Beer and whiskey drinkers, rejoice. St. Patrick’s Day—March 17—falls on Saturday this year. Columba McGlynn, a British-born Irishman, hopes locals celebrating St. Patrick’s Day will adopt some of the proper Irish customs.
McGlynn, 40, was born in Birmingham, England, before moving to Ireland at age 4.
“It makes me a Plastic Paddy,” McGlynn said in mocking self-deprecation, referring to the slang term for non-Irish adopting the culture.
In reality, McGlynn is full-blooded Irish and proud of it. He lived in Ireland for 31 years, bringing the customs to the United States when he moved to Seattle in 2005.
The original plan was for McGlynn to split the year in four-month increments between Seattle (where nine of his first cousins live), Vail, Colo., and New Zealand. He moved to Vail for ski season shortly after arriving in Seattle.
In 2006, a few weeks into his stay in Vail, McGlynn was run over by a speeding vehicle that left him hospitalized with six skull fractures, four broken ribs, a punctured lung and a separated shoulder.
McGlynn has since recovered, settled in Seattle full time and has much to celebrate. For one, he celebrates his Irish roots throughout the year.
“In America, for one day (St. Patrick’s Day) everyone is Irish,” McGlynn said. “The Irish, no matter where they are, they carry their traditions.”
McGlynn would like to dispell some of the myths around the St. Patrick’s Day holiday. First of all, the traditional St. Patrick’s Day celebration is more sedate than the American debaucherous interpretation, McGlynn explains.

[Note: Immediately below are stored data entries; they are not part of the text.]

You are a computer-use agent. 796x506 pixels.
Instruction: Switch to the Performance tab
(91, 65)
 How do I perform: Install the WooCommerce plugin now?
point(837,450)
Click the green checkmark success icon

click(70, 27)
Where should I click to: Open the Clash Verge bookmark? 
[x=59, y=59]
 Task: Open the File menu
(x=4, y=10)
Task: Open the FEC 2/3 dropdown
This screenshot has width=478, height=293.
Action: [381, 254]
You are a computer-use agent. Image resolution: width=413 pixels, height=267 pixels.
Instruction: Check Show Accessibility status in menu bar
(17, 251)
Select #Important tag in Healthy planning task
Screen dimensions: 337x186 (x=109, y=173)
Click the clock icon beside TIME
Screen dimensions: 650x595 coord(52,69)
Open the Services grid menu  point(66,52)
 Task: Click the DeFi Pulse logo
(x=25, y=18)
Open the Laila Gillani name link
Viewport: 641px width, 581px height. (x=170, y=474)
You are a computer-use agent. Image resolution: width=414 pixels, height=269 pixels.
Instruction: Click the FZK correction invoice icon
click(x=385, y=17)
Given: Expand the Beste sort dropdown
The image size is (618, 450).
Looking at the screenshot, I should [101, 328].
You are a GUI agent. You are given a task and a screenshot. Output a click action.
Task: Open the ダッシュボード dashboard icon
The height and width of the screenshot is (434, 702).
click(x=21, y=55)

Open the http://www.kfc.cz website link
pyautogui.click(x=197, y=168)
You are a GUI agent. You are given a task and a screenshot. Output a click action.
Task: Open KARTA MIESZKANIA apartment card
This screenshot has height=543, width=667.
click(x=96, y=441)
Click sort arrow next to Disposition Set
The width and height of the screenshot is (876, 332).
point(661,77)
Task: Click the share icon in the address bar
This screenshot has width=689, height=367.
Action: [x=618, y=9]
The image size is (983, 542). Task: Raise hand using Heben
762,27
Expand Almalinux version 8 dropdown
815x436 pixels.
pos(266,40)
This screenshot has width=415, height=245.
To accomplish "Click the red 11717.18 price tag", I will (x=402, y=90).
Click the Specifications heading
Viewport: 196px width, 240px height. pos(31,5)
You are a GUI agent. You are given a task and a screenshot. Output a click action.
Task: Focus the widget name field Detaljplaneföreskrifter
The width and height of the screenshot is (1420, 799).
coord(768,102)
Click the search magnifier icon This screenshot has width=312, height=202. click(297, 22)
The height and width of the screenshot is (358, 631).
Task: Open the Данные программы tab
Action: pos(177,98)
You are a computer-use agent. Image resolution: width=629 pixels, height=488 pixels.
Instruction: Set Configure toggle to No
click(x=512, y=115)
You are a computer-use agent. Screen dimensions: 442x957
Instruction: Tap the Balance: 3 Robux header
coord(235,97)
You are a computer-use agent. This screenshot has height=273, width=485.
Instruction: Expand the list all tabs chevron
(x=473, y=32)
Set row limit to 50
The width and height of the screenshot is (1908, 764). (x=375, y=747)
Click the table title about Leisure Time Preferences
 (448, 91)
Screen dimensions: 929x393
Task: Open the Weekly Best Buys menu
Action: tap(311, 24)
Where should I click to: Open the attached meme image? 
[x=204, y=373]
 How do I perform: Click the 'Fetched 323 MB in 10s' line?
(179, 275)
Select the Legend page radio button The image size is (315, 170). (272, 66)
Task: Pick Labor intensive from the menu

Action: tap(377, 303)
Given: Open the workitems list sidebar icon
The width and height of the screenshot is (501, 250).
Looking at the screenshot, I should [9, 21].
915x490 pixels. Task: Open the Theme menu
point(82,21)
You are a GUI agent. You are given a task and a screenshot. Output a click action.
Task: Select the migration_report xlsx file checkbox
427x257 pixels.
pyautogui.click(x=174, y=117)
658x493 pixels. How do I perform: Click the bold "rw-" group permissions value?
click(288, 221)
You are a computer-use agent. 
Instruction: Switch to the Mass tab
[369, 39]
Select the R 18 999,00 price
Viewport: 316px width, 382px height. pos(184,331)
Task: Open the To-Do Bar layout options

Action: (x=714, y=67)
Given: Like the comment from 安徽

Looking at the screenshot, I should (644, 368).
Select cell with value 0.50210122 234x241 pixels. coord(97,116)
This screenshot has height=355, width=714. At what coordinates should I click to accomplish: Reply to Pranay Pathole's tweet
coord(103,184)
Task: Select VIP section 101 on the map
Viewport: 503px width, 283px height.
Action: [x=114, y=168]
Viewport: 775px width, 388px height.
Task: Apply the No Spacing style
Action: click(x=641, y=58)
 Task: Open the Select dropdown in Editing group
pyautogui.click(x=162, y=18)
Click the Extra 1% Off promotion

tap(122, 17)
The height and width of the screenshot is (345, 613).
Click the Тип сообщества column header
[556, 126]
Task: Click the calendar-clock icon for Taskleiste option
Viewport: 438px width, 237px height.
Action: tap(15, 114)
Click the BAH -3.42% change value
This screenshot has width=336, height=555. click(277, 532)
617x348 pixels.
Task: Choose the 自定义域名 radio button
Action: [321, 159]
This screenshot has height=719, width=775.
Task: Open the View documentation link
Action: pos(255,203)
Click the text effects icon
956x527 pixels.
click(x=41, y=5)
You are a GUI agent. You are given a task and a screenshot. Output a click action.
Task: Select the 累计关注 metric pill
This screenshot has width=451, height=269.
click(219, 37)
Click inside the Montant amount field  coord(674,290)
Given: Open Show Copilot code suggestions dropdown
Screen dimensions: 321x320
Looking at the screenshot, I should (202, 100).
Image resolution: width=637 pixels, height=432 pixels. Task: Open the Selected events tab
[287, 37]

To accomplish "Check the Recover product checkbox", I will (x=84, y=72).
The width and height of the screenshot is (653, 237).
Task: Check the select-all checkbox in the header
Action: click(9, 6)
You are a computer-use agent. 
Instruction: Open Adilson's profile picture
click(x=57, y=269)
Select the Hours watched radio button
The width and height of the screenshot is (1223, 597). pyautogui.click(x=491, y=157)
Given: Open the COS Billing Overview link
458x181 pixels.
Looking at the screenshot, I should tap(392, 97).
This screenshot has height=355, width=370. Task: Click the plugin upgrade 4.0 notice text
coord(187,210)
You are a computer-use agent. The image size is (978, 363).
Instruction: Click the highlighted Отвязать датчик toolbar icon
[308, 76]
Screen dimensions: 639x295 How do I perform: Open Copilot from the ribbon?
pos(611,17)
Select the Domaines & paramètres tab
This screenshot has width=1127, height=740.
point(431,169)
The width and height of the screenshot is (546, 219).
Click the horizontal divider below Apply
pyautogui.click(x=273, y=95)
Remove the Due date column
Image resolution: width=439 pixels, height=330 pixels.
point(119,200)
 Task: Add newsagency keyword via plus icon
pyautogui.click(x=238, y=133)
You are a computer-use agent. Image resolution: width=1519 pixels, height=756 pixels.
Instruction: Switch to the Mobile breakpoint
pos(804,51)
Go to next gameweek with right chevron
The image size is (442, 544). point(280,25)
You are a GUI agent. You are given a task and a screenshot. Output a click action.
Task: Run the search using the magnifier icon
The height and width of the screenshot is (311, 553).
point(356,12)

“It’s more like Thanksgiving than the Fourth of July,” McGlynn said. “It’s a religious holiday. You go to mass, with or without going to a bar first, in the morning and then you have a big meal with your family.”
In the United States, St. Patrick’s Day has translated into a drinking holiday.
“I think St. Patrick’s Day is bastardized by big business here like any other holiday,” McGlynn said. “In America, it’s an excuse to go drinking.”
If you want to drink in the traditional Irish style, McGlynn recommends Guinness Irish Stout, Harp Lager, Smithwick’s Irish Red Ale, Magners Irish Cider and Bushmills Whiskey.
McGlynn says the same thing has happened with the traditional Irish meal.
“It’s just a misconception that Irish eat corned beef and cabbage,” McGlynn said.
Instead, McGlynn said traditional dishes are bacon, eggs, sausage, black pudding (blood sausage), white pudding (pork meat, pork fat, beef fat, oatmeal and bread crumb sausage) and Irish soda bread.
“And there will always be roasted potatoes,” McGlynn adds.
McGlynn said no St. Patrick’s Day celebration would be complete without an Irish band. His favorite group is the Saw Doctors.
Celebrating St. Patrick’s Day on the Eastside
For Irish and Plastic Paddies on the Eastside looking to celebrate St. Patrick’s Day, there are several local bars to choose from, including A Terrible Beauty in Renton, Paddy Coyne’s in Bellevue, Wilde Rover in Kirkland and J.J. Mahoney’s in Redmond.
A Terrible Beauty in Renton packs foosball, ping pong, darts and other pub games in a 7,000-square-foot, two-story space, plus an outdoor patio with a fire pit. With close to 30 beers on tap, there’s something for every beer drinker, including McGlynn’s recommended Guinness, Harp, Smithwick’s and Magners. The pub will be open at 9 a.m. until 1:30 a.m. on St. Patrick’s Day.
J.J. Mahoney’s in Redmond, regularly opening at 11 a.m., will open at 9 a.m. on St. Patrick’s Day. They serve McGlynn’s recommended traditional Irish breakfast of two eggs cooked to order, two Irish sausages, Irish rashers (bacon), black and white pudding, Irish beans, fried tomatoes, red potatoes and fried brown bread for $14. Come early, as the dish takes up to 20 minutes to make, longer on a busy day like St. Patrick’s Day.
Paddy Coyne’s in Bellevue’s Lincoln Square will open at 10 a.m. for breakfast service and remain open until 2 a.m. Parking at Lincoln Square is free. If you celebrate with too much beer, leave your car overnight and cab it home.
Wilde Rover in downtown Kirkland will open at 10 a.m. on St. Patrick’s Day, an hour earlier than usual. Live bands, including local favorites The Kennedys and Herding Cats, will be featured from 3 p.m. until 1 a.m. Specialties such as the Jameson Whiskey Wings will be featured on St. Patrick’s Day.